═══ Brano da leggere

ROMA – Uno straordinario, attuale messaggio di verità è all’origine del progetto che ha già riscosso un importante successo nelle precedenti edizioni al Centro di Cultura contemporanea di Barcellona e alla Cinemateque Française di Parigi: Pasolini – Roma, visibile al Palaexpò fino al 20 luglio prossimo.
L’impegnata esposizione su Pier Paolo Pasolini è frutto della collaborazione di illustri critici cinematografici, come Jordi Ballò e Alain Bergala, nonché di Gianni Borgna, che, colpito da una malattia che lo ha sconfitto lo scorso febbraio, vi dedicò gli ultimi mesi di vita.
Programmata in 6 sezioni cronologiche, propone scene emblematiche di film cult del grande regista quali Mamma Roma, L’accattone, Uccellacci e uccellini, scatti inediti al fianco della Magnani o della Callas, nonché disegni inediti, autoritratti, manoscritti originali di poesie, saggi, articoli e sceneggiature.
Pasolini – Roma ripercorre i 25 anni vissuti nella capitale dal creativo friulano, da quando per l’appunto arrivò dal paese di Casarsa (Ud) insieme alla madre malata il 28 gennaio del 1950, dopo essere stato rimosso dall’insegnamento ed espulso dal Partito Comunista, fino alla terribile morte avvenuta nella notte tra l’1 e il 2 novembre del ’75.

══════

### Attività 1
Riporta dal brano sulla mostra di Pasolini il passo che inizia con "L’impegnata esposizione su" e finisce con "mesi di vita.".
### Attività 2
Per ciascuna affermazione indica se concorda con il brano sulla mostra di Pasolini, rispondendo sì o no e citando le parole del brano che lo stabiliscono. (a) La mostra si può visitare al Palaexpò fino al 20 luglio. (b) La mostra è organizzata in otto sezioni. (c) Pasolini arrivò a Roma da solo.
### Attività 3
Prosegui il brano sulla mostra di Pasolini dal punto in cui si interrompe.
Le voci riportate qui sono materiale a sé, distinto dal brano sulla mostra di Pasolini.

═══ Voci estratte

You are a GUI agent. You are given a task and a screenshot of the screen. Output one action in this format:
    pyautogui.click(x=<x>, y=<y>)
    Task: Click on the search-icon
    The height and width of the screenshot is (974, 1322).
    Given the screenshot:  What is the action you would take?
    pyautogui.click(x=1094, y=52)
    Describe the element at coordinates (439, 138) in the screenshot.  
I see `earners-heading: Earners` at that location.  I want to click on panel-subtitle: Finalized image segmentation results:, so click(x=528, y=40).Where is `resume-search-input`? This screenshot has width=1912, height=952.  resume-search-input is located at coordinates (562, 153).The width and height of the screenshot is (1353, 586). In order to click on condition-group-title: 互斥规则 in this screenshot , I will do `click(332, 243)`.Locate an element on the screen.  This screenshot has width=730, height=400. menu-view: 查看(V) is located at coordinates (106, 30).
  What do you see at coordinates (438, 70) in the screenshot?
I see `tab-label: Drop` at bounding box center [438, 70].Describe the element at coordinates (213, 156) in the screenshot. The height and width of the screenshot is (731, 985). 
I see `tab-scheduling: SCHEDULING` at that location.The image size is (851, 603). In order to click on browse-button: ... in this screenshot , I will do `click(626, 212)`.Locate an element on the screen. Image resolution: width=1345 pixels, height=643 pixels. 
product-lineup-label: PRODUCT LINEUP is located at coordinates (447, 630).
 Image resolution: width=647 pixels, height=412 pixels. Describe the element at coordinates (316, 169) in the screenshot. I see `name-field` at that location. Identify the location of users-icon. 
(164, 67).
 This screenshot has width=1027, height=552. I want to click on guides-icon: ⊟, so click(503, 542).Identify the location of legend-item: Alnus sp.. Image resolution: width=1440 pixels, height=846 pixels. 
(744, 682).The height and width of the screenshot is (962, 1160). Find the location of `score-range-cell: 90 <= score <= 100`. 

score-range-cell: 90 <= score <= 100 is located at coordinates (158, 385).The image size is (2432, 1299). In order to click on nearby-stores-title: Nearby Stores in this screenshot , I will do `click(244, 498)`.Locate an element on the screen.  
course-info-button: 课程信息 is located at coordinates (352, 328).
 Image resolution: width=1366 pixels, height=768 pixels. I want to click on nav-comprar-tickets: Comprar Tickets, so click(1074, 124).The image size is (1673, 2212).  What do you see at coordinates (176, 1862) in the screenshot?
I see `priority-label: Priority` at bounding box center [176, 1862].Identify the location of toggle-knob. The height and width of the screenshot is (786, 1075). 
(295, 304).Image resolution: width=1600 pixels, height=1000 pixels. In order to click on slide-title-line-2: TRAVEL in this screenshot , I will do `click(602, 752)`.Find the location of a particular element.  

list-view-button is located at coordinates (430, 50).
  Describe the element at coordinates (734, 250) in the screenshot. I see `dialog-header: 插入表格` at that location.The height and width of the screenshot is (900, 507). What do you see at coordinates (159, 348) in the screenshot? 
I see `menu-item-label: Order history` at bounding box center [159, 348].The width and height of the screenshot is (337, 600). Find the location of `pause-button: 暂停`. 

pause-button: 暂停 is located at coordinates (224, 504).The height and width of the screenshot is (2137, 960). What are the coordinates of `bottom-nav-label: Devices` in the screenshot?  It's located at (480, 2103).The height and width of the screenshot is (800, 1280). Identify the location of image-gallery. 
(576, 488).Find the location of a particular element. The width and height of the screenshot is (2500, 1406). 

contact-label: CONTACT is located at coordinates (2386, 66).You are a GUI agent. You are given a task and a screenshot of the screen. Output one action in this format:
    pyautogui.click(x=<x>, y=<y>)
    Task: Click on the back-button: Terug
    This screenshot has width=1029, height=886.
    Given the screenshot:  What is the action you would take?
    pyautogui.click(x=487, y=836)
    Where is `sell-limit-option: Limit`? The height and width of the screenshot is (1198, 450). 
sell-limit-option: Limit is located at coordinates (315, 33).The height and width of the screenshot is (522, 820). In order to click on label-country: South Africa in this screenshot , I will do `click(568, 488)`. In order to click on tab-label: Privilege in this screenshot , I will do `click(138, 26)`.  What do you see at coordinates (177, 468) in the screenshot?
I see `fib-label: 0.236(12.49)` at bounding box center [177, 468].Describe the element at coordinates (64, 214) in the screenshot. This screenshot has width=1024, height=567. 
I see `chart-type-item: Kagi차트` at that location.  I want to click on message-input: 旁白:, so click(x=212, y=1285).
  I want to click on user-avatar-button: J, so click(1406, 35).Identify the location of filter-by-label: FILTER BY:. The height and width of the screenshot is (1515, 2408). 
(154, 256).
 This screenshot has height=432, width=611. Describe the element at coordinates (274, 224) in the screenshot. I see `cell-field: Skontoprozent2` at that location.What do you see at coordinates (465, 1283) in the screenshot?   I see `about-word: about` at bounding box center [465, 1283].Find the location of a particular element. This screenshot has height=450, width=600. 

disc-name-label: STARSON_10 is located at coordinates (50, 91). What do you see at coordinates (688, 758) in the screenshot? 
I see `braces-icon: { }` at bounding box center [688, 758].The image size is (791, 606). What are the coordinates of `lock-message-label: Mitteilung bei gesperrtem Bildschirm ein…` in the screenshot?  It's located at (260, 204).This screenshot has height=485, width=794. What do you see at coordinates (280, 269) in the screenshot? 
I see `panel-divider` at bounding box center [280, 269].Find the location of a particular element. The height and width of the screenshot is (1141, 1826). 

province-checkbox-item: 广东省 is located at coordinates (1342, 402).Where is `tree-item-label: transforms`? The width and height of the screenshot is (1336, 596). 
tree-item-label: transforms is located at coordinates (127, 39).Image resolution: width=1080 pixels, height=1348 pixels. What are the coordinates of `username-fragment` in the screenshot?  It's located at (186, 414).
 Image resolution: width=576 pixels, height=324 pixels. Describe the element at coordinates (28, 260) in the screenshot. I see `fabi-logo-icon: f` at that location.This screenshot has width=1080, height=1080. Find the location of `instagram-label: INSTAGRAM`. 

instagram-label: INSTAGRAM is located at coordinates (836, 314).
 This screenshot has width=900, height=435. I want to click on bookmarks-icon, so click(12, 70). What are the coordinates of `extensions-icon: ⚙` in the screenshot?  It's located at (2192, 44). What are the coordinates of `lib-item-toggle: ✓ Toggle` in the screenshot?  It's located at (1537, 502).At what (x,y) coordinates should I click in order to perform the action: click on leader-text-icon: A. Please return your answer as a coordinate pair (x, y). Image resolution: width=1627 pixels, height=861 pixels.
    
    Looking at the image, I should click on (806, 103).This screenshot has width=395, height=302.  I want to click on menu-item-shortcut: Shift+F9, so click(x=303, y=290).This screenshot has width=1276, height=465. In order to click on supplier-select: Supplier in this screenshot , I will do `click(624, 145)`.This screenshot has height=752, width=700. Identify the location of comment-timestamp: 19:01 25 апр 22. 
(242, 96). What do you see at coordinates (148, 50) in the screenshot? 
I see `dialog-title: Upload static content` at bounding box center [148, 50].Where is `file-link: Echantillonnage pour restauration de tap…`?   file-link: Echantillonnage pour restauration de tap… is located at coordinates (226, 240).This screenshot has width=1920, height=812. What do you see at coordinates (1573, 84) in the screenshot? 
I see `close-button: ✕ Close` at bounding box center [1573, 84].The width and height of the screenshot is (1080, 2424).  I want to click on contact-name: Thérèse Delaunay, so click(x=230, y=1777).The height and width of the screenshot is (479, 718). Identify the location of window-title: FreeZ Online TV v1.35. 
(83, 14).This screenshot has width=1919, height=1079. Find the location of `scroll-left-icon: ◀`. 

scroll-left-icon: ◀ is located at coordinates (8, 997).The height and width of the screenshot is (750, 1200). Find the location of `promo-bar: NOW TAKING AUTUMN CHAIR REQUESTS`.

══════

### Risposta scritta 1
L’impegnata esposizione su Pier Paolo Pasolini è frutto della collaborazione di illustri critici cinematografici, come Jordi Ballò e Alain Bergala, nonché di Gianni Borgna, che, colpito da una malattia che lo ha sconfitto lo scorso febbraio, vi dedicò gli ultimi mesi di vita.

### Risposta scritta 2
(a) Sì: "visibile al Palaexpò fino al 20 luglio prossimo".
(b) No: "Programmata in 6 sezioni cronologiche".
(c) No: "insieme alla madre malata".

### Risposta scritta 3
Il lungo soggiorno romano fu caratterizzato dal rapporto sempre controverso che Pasolini ebbe con la capitale,come nelle più comuni relazioni passionali; fu alternato da fasi di forte attrazione a momenti di ripudio che incitavano Pasolini ad allontanarsene.
Roma, teatro del secondo dopoguerra, ispirò quasi la sua intera produzione artistica e diede forte impulso alla composizione dei due celebri romanzi Ragazzi di vita e Una vita violenta; soprattutto del primo, incentrato sulla corporalità rappresentata dal sottoproletariato urbano che vive di espedienti accaparrandosi qualsiasi cosa da rivendere, non di rado tombini di ferro, copertoni e tubi.
Nei racconti del romanzo scritti sia nel dialetto romanesco dei personaggi che nell’italiano borghese dell’autore, le borgate di Roma diventano l’emblema di un universo a sé stante, ingenuo nelle sue barbarie, ma che preserva i valori positivi cancellati dal progresso tecnologico.
Simbolica è infatti l’episodio del tuffo di Riccetto nel torbido Tevere nell’intento di salvare una rondine intrappolata nella melma.
Anche durante il movimento del ‘68, in modo fervido Pier Paolo Pasolini fu sempre a favore del proletariato nel difendere i poliziotti di quell’origine e non gli studenti cosiddetti capelloni.
«Le loro maschere messe sulla faccia, rendendoli laidi come vecchie puttane di un’ingiusta iconografia non dicono più cose di sinistra, ma alludono a cose di destra. Il ciclo si è compiuto», così recitava un suo celebre discorso del ’73.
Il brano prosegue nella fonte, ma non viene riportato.